[ТЕКСТ]
/---

Письма с войны
Шрифт:
3 января 1942 г.
Теперь мы в Брюсселе, бешеные переезды за четыре дня: Кёльн — Маастрихт — Намюр — Версаль — Шартрез — Ле-Ман — Париж — Брюссель — Маастрихт — Кёльн. Слава Богу, по крайней мере, мы на последнем этапе. […] Мало сна, много трудностей и иногда многовато алкоголя, и так много мы все-таки повидали. […]
3 января 1942 г.
…мы в дороге между Аахеном и Дюреном, еще час — и мы в Кёльне…
Я такой ужасающе грязный и усталый, почти вонючий, никакой гигиены за эти пять дней, и тем не менее я необычайно счастлив.
Сейчас
Часто мне со стыдом кажется, будто мне оказали предпочтение, потому что я служу в Кёльне. А вот теперь я вернулся из напряженной поездки, и мне не надо возвращаться в казарму, могу завтра утром привести себя в порядок, я почти в отпуске; и я все еще много и бессовестно жалуюсь, ты не поверишь, как терзает меня любая жалоба, стоит только произнести ее вслух…
[…]
Кёльн, 9 января 1942 г.
[…]
Прочитал «Дневники» Леона Блуа и, как всегда, чувствую, что воистину всю жизнь мечтал сказать всем, только сказать по-немецки, то, что он сказал по-французски. Именно так; это и есть мое стремление, и я всегда молю Господа Бога дать мне эту возможность. […]
Разве не кажется странным, что Леон Блуа умер в ноябре 1917 года, а в декабре 1917-го родился я? Когда во время чтения его книги я понял это, то по-настоящему испугался…
[…]
Кёльн, 23 января 1942 г.

\---

[ЗАДАНИЕ 1]
Когда, согласно письмам с войны, умер Леон Блуа?
[ЗАДАНИЕ 2]
Допишите письма с войны: начните сразу после последней строки с датой.
Материал, который идёт дальше, для работы не понадобится.

[ФРАГМЕНТЫ МАТЕРИАЛА]

/---

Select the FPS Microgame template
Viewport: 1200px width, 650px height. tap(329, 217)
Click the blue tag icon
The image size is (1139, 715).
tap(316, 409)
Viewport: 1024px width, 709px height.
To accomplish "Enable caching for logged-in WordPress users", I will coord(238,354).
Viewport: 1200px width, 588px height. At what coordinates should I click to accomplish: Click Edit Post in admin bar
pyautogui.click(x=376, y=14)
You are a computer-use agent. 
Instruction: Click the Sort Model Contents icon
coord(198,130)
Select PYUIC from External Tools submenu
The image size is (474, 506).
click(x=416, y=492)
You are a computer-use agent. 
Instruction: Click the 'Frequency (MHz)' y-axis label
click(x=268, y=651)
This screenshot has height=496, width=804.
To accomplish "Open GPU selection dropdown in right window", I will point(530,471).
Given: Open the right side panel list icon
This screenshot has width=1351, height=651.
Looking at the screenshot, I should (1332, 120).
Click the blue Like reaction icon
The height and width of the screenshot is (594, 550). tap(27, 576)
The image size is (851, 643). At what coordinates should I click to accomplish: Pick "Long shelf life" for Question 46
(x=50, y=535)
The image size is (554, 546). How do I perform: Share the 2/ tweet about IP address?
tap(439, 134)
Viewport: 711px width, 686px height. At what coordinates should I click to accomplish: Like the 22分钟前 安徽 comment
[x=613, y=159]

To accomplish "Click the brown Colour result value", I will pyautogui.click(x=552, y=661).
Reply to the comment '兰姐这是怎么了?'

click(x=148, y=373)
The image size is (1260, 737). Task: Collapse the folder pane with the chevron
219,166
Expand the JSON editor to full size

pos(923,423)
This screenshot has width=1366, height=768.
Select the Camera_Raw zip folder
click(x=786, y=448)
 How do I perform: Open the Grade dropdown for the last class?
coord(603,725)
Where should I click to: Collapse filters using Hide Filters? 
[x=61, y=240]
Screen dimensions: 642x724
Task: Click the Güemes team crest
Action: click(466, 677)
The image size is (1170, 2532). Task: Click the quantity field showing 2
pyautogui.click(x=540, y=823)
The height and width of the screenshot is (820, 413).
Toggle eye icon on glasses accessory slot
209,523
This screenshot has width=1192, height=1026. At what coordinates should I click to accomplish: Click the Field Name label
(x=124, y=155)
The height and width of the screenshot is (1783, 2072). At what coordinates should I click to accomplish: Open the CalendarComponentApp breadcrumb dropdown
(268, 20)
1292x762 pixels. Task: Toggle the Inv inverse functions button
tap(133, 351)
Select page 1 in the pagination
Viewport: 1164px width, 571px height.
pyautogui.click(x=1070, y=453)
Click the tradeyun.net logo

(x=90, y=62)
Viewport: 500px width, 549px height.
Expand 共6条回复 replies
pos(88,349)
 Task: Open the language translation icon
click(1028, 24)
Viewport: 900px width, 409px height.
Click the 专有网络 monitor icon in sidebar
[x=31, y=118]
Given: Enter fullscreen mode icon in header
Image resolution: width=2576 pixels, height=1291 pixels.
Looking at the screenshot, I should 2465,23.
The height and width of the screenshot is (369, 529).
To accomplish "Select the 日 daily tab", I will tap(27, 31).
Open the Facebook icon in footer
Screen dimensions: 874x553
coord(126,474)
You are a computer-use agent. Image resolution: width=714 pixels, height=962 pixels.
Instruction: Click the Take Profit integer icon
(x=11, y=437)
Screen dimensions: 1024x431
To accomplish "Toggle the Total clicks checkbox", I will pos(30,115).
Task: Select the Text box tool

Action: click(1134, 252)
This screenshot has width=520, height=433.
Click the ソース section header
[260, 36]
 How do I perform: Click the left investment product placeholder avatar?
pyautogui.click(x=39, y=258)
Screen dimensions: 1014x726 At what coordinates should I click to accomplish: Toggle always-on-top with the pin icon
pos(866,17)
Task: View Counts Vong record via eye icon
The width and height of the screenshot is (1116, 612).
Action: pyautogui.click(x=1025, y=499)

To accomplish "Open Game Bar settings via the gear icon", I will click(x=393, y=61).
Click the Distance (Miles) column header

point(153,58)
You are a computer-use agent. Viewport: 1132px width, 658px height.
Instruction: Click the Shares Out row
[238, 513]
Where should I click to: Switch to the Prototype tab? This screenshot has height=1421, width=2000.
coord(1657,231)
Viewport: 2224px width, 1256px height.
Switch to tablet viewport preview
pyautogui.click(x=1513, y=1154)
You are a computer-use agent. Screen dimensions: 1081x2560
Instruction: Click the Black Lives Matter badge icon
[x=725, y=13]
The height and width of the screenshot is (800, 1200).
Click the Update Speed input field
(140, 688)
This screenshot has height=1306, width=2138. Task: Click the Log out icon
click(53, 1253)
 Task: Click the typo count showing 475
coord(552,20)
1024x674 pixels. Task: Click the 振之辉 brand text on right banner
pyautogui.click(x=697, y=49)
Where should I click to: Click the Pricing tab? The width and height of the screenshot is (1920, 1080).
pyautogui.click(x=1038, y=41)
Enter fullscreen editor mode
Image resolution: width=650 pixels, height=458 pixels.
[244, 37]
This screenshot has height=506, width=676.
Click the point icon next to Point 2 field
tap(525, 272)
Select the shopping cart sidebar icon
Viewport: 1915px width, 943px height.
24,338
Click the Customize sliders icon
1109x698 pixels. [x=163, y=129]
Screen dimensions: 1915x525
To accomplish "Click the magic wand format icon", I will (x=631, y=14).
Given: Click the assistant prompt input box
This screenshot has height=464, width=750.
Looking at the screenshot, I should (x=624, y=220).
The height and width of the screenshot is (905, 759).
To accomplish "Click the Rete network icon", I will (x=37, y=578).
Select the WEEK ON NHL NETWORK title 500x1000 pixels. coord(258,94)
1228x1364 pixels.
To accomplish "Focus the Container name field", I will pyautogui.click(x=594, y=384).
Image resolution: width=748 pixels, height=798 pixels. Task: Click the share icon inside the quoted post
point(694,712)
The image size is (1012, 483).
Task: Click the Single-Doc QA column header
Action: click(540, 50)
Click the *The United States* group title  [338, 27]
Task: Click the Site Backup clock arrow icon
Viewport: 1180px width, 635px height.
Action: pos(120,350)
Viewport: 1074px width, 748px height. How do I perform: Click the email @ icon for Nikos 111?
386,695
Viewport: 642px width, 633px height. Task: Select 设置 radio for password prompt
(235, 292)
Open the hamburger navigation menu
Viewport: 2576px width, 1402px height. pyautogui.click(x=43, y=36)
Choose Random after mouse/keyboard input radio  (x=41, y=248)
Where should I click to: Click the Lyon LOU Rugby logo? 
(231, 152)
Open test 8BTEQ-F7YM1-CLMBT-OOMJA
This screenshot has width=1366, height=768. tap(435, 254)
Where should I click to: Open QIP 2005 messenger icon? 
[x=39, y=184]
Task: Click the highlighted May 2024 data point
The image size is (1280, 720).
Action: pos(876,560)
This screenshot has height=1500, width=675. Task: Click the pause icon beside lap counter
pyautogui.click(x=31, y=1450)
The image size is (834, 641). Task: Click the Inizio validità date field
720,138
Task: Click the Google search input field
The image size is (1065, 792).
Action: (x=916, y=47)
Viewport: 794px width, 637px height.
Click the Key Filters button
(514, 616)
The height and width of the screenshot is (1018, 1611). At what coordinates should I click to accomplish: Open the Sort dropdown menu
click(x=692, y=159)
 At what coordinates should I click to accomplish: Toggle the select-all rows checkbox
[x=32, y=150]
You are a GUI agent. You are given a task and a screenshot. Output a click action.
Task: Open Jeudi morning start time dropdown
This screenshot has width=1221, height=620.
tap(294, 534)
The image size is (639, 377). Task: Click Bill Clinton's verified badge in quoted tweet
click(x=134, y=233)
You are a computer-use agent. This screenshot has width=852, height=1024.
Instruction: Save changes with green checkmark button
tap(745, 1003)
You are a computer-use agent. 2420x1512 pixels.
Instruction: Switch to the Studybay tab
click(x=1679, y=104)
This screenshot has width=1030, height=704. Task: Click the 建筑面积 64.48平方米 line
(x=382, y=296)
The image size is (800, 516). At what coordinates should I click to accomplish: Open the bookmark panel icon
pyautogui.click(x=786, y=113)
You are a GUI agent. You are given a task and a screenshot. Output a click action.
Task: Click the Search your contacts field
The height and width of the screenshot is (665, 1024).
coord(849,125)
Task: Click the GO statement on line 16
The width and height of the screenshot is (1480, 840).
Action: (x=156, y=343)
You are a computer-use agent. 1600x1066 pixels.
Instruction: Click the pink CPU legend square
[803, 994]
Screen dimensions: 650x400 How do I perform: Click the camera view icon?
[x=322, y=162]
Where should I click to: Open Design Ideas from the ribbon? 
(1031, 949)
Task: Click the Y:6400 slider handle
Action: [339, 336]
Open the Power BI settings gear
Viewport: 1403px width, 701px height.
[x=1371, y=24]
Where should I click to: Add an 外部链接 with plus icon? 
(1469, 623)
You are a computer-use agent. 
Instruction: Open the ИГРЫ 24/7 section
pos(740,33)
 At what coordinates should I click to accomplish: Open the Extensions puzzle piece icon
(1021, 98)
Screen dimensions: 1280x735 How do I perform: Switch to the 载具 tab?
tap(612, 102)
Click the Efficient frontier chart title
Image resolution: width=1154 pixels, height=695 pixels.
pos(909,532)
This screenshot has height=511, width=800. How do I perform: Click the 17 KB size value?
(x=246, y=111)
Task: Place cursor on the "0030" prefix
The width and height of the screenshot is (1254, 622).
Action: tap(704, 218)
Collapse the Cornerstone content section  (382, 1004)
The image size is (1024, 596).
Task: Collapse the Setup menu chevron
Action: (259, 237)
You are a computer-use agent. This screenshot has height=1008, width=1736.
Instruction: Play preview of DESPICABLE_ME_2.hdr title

\---

[ОТВЕТ 1]
В ноябре 1917 года.

[ОТВЕТ 2]
[…]
… я снова окончательно потерял разум; это же сущее безумие; опять душный вещевой склад, горы ботинок и сапог, от вони которых спирает дыхание, высокомерные, кичливые, издевающиеся над солдатами писари, которым мы отданы на откуп; как хорошо мне это знакомо и как ненавижу я это всем сердцем! Тут трудно не стать жестоким и не впасть в беспросветную тоску; а комнаты! Сколько господ инструкторов со всеми их изощренными изуверствами над новобранцами вышагивало по таким же комнатам в прежних казармах, представь себе только! И я снова влип, погиб окончательно и безвозвратно…
Конечно, очень долго мы здесь не пробудем. Окажись тут хоть один-единственный человек, кого я бы знал, один-единственный, с кем мог бы поговорить, но нет, я один, совершенно один! Господи, помоги мне!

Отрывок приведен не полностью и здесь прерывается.